Start of Block
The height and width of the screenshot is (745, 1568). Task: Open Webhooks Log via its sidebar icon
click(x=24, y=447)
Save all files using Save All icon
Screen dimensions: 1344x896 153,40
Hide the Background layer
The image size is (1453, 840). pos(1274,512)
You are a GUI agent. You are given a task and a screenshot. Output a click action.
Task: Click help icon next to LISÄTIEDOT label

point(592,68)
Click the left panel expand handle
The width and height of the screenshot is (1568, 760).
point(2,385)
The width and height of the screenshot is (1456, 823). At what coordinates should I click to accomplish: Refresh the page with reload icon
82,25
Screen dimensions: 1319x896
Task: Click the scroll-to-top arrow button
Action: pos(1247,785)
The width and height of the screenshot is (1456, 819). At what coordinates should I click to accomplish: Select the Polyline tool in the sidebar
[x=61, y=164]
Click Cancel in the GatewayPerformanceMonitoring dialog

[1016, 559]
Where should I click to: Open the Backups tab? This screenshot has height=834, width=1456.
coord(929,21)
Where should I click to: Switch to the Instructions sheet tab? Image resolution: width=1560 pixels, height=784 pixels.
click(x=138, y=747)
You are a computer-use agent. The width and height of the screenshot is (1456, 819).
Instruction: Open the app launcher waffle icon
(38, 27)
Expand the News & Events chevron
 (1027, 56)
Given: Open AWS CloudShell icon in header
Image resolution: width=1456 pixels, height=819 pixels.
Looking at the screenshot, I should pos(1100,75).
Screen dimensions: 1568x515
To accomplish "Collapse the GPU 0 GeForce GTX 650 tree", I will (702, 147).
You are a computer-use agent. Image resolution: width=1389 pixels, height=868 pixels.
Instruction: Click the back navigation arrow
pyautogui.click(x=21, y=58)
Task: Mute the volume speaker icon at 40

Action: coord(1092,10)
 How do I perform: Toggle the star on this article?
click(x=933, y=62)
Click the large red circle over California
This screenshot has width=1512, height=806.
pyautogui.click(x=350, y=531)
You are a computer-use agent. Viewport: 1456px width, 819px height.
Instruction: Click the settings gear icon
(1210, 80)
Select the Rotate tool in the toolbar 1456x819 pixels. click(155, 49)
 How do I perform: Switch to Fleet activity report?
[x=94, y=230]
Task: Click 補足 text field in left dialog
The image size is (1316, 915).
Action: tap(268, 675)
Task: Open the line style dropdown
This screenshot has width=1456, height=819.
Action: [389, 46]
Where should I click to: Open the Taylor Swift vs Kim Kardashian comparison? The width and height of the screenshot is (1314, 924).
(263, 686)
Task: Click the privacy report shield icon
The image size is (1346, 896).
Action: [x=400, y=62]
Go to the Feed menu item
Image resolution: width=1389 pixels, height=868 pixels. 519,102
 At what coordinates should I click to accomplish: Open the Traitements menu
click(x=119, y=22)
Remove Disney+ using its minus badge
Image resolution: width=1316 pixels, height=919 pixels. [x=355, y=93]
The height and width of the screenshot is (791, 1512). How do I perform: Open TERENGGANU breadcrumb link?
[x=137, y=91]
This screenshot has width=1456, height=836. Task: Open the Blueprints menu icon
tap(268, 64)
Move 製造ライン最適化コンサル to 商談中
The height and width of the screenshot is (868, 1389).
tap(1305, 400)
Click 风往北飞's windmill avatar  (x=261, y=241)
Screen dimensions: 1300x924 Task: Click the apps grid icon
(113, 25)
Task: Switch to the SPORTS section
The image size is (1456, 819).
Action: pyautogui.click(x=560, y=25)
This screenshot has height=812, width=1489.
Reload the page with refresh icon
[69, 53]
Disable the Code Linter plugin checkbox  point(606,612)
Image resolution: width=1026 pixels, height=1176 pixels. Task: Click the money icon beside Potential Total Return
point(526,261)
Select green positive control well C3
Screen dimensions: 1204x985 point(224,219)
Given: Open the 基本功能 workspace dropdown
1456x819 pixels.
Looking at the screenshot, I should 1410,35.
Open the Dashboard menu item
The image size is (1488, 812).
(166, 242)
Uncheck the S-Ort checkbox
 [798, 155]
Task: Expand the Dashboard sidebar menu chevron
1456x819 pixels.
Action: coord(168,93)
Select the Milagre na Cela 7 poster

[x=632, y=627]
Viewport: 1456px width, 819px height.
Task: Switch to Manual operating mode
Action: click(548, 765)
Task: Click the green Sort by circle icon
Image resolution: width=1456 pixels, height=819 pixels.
End of Block
The word "dropdown" occurs in some lines of the data above; report how many such lines there are, with no other words.

### ANSWER SECTION
2